- _WHAT YOU SHOULD DO_
All of the records are to be copied out exactly, with nothing left out.
### DATA SECTION ###
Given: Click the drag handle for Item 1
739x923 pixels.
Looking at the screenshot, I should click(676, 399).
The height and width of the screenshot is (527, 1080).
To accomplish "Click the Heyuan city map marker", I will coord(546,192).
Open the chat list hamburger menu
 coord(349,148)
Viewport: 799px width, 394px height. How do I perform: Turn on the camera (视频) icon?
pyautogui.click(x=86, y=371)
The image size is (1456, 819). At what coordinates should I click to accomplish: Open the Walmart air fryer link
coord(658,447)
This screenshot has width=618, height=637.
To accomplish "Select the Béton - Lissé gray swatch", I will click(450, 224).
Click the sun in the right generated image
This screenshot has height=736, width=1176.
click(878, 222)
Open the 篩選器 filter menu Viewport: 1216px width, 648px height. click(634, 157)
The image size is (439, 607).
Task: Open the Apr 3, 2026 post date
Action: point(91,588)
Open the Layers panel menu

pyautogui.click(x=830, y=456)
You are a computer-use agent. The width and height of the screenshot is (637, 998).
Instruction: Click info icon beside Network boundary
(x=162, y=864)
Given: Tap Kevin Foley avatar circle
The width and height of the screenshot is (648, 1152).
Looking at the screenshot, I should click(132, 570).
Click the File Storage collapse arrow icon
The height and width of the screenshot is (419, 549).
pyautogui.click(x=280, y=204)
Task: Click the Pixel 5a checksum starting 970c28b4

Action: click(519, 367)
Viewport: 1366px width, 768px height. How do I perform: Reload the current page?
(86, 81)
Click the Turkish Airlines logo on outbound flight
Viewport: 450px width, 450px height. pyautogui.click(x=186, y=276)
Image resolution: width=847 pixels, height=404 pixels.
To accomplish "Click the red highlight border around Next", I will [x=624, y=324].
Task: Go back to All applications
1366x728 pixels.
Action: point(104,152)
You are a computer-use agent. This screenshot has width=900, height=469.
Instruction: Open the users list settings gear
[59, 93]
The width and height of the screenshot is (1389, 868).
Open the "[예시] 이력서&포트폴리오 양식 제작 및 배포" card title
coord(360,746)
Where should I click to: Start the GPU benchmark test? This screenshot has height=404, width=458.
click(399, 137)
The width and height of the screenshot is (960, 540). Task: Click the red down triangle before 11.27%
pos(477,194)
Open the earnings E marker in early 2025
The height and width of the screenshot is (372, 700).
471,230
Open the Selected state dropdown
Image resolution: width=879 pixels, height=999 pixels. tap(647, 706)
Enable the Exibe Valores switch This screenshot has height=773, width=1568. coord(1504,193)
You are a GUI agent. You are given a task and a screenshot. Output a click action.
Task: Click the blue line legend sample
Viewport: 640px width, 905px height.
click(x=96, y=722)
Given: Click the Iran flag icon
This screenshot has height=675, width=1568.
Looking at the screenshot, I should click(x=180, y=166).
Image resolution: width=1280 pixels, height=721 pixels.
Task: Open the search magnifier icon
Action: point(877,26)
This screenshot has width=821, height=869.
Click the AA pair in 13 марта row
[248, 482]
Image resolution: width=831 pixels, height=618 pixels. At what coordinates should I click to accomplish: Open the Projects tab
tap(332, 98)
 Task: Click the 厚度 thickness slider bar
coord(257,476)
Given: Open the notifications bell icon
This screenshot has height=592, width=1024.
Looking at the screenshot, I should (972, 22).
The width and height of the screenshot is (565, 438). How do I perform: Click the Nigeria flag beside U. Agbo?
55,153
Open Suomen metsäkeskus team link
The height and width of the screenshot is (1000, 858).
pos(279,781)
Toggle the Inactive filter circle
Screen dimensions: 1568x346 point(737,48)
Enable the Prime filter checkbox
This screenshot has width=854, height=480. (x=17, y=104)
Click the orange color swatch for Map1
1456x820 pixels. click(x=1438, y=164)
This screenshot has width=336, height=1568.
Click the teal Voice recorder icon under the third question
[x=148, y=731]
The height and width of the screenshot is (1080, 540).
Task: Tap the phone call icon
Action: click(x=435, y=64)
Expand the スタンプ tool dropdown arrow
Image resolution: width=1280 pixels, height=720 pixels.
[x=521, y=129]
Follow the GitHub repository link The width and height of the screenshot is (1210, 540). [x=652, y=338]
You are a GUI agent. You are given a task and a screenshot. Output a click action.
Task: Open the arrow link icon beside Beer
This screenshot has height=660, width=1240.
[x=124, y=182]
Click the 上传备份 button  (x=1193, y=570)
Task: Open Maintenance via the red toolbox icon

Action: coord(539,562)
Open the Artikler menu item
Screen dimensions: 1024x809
###
- _WRITTEN ANSWER_
Given: Click the drag handle for Item 1
739x923 pixels.
Looking at the screenshot, I should click(676, 399).
The height and width of the screenshot is (527, 1080).
To accomplish "Click the Heyuan city map marker", I will coord(546,192).
Open the chat list hamburger menu
 coord(349,148)
Viewport: 799px width, 394px height. How do I perform: Turn on the camera (视频) icon?
pyautogui.click(x=86, y=371)
The image size is (1456, 819). At what coordinates should I click to accomplish: Open the Walmart air fryer link
coord(658,447)
This screenshot has width=618, height=637.
To accomplish "Select the Béton - Lissé gray swatch", I will click(450, 224).
Click the sun in the right generated image
This screenshot has height=736, width=1176.
click(878, 222)
Open the 篩選器 filter menu Viewport: 1216px width, 648px height. click(634, 157)
The image size is (439, 607).
Task: Open the Apr 3, 2026 post date
Action: point(91,588)
Open the Layers panel menu

pyautogui.click(x=830, y=456)
You are a computer-use agent. The width and height of the screenshot is (637, 998).
Instruction: Click info icon beside Network boundary
(x=162, y=864)
Given: Tap Kevin Foley avatar circle
The width and height of the screenshot is (648, 1152).
Looking at the screenshot, I should click(132, 570).
Click the File Storage collapse arrow icon
The height and width of the screenshot is (419, 549).
pyautogui.click(x=280, y=204)
Task: Click the Pixel 5a checksum starting 970c28b4

Action: click(519, 367)
Viewport: 1366px width, 768px height. How do I perform: Reload the current page?
(86, 81)
Click the Turkish Airlines logo on outbound flight
Viewport: 450px width, 450px height. pyautogui.click(x=186, y=276)
Image resolution: width=847 pixels, height=404 pixels.
To accomplish "Click the red highlight border around Next", I will [x=624, y=324].
Task: Go back to All applications
1366x728 pixels.
Action: point(104,152)
You are a computer-use agent. This screenshot has width=900, height=469.
Instruction: Open the users list settings gear
[59, 93]
The width and height of the screenshot is (1389, 868).
Open the "[예시] 이력서&포트폴리오 양식 제작 및 배포" card title
coord(360,746)
Where should I click to: Start the GPU benchmark test? This screenshot has height=404, width=458.
click(399, 137)
The width and height of the screenshot is (960, 540). Task: Click the red down triangle before 11.27%
pos(477,194)
Open the earnings E marker in early 2025
The height and width of the screenshot is (372, 700).
471,230
Open the Selected state dropdown
Image resolution: width=879 pixels, height=999 pixels. tap(647, 706)
Enable the Exibe Valores switch This screenshot has height=773, width=1568. coord(1504,193)
You are a GUI agent. You are given a task and a screenshot. Output a click action.
Task: Click the blue line legend sample
Viewport: 640px width, 905px height.
click(x=96, y=722)
Given: Click the Iran flag icon
This screenshot has height=675, width=1568.
Looking at the screenshot, I should click(x=180, y=166).
Image resolution: width=1280 pixels, height=721 pixels.
Task: Open the search magnifier icon
Action: point(877,26)
This screenshot has width=821, height=869.
Click the AA pair in 13 марта row
[248, 482]
Image resolution: width=831 pixels, height=618 pixels. At what coordinates should I click to accomplish: Open the Projects tab
tap(332, 98)
 Task: Click the 厚度 thickness slider bar
coord(257,476)
Given: Open the notifications bell icon
This screenshot has height=592, width=1024.
Looking at the screenshot, I should (972, 22).
The width and height of the screenshot is (565, 438). How do I perform: Click the Nigeria flag beside U. Agbo?
55,153
Open Suomen metsäkeskus team link
The height and width of the screenshot is (1000, 858).
pos(279,781)
Toggle the Inactive filter circle
Screen dimensions: 1568x346 point(737,48)
Enable the Prime filter checkbox
This screenshot has width=854, height=480. (x=17, y=104)
Click the orange color swatch for Map1
1456x820 pixels. click(x=1438, y=164)
This screenshot has width=336, height=1568.
Click the teal Voice recorder icon under the third question
[x=148, y=731]
The height and width of the screenshot is (1080, 540).
Task: Tap the phone call icon
Action: click(x=435, y=64)
Expand the スタンプ tool dropdown arrow
Image resolution: width=1280 pixels, height=720 pixels.
[x=521, y=129]
Follow the GitHub repository link The width and height of the screenshot is (1210, 540). [x=652, y=338]
You are a GUI agent. You are given a task and a screenshot. Output a click action.
Task: Open the arrow link icon beside Beer
This screenshot has height=660, width=1240.
[x=124, y=182]
Click the 上传备份 button  (x=1193, y=570)
Task: Open Maintenance via the red toolbox icon

Action: coord(539,562)
Open the Artikler menu item
Screen dimensions: 1024x809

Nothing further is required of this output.